Open gacholio opened 2 years ago
The basic relocation will be performed by generalizing the code which handles stack growing to separate the allocation and relocation of the stack.
Stack-allocated objects are walked by the stack walker using JIT metadata which details where each SA object beings in the stack frame. The walker uses the GC object iterator to then walk the individual slots of the SA object. None of the stack slots of SA objects are marked as an object slot for the walker.
For non-compressed refs, the existing relocation code will work unmodified.
For compressed refs, object slots in SA objects are only 32 bits wide, so they cannot simply be relocated. With compressed refs shift, every bit in the slot may be used, so a slot tagging solution is not appropriate.
During the stack relocation, I suggest we convert the compressed object pointer slots to uncompressed stack offsets (which will always fit in 32 bits). walkContinuationStackFrames
will need to pass a new flag into the stack walker instructing it that the SA slots are offsets.
There is an issue with the stack offsets - how to distinguish between slots which contain offsets (used to point to an SA object) and slots which contain heap object pointers. With no tag bits available, we may need to keep a separate bitmap to indicate which slots contain offsets.
The bitmap will be placed after the end of the copied stack (in the same allocation). As an optimization, the copied stack and bitmap should exclude the unused portion of the stack.
Continuing on with the code, I notice the stack grower relocates arraylet leaves found in stack-allocated objects. I'm not sure yet that the offset strategy will work with these.
@0xdaryl Are there ever in fact stack-allocated arrays in arraylet GC policies?
Are there ever in fact stack-allocated arrays in arraylet GC policies?
There might be. It isn't clear to me from a simple inspection of the code. x86, for example, sets a codegen flag [1] to permit stack allocation of arraylets and this is checked in the EA candidate-finding loop so there may be cases where contiguous arrays are stack allocated. Large, discontiguous arraylets are never stack allocated, however.

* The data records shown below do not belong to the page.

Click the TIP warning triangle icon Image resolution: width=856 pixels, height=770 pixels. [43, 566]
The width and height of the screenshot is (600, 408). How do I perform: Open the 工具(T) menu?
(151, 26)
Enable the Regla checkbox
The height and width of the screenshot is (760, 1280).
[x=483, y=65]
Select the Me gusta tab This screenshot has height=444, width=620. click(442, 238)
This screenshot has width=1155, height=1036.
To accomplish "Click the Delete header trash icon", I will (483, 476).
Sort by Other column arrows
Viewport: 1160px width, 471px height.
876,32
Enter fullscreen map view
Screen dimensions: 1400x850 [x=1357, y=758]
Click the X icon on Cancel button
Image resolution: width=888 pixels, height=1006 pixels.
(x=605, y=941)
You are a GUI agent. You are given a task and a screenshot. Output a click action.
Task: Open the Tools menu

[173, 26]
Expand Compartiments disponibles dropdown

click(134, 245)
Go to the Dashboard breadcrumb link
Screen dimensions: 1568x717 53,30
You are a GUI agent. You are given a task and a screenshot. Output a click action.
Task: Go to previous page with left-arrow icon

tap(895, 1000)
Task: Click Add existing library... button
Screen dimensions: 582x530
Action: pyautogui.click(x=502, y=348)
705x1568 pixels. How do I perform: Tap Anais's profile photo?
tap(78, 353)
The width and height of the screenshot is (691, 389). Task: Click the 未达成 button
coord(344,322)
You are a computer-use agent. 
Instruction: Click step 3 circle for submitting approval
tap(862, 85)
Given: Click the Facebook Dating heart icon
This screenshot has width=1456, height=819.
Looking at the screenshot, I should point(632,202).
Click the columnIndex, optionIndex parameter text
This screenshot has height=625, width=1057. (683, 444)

@hzongaro : can you fill in any more details here?
So-called contiguous arrays do not contain a spine (where the arraylet pointers are). You say above that large discontiguous arrays aren't stack allocated - what is considered large? The easiest thing to do here would be to simply disallow stack allocation of arrays that require a spine, regardless of the total size.
My concern is that j9mm_iterate_object_slots
(used to walk the slots of stack-allocated objects) will not be able to walk the spine of an array that has been relocated to the high memory area.
Yes, Escape Analysis will stack allocate contiguous arrays under the GC policies that allow for arraylets. It relies on J9::Compilation::canAllocateInline
to make that determination. That method imposes a limit on the number of elements of 0xFFFFF, but it also checks whether the total size of the array would result in its being discontiguous.
Thanks - this means I can remove the walking of the spine completely from the stack grow code since it can never occur and not worry about it for this design.
@fengxue-IS Here's the first cut of the code: https://github.com/gacholio/openj9/tree/loom
A few things to note:
In JDK19 you've added a field to the stack header. You could change this to a bit field and store a flag in there indicating that the stack is for an unmounted continutation. This would simplify some of the code paths.
Stacks allocated for unmounted continuations must currently be freed using the port library directly. If the flag above is added, this would no longer be true.
I'm zeroing the stack for unmounted when it's allocated - really only the trailing bitfield needs to be zeroed.
Added a new flag for the stack walker which would also not be needed if the stack is tagged with the new flag.
If running compressed references, when a continuation stack is unmounted, it should be copied into new memory not allocated in the <4Gb area. When remounted, copy the stack back to the low memory area.
The complication is stack-allocated objects which point to other stack-allocated objects. Because the reference slots in the objects are only 32 bits wide, they can't simply be relocated.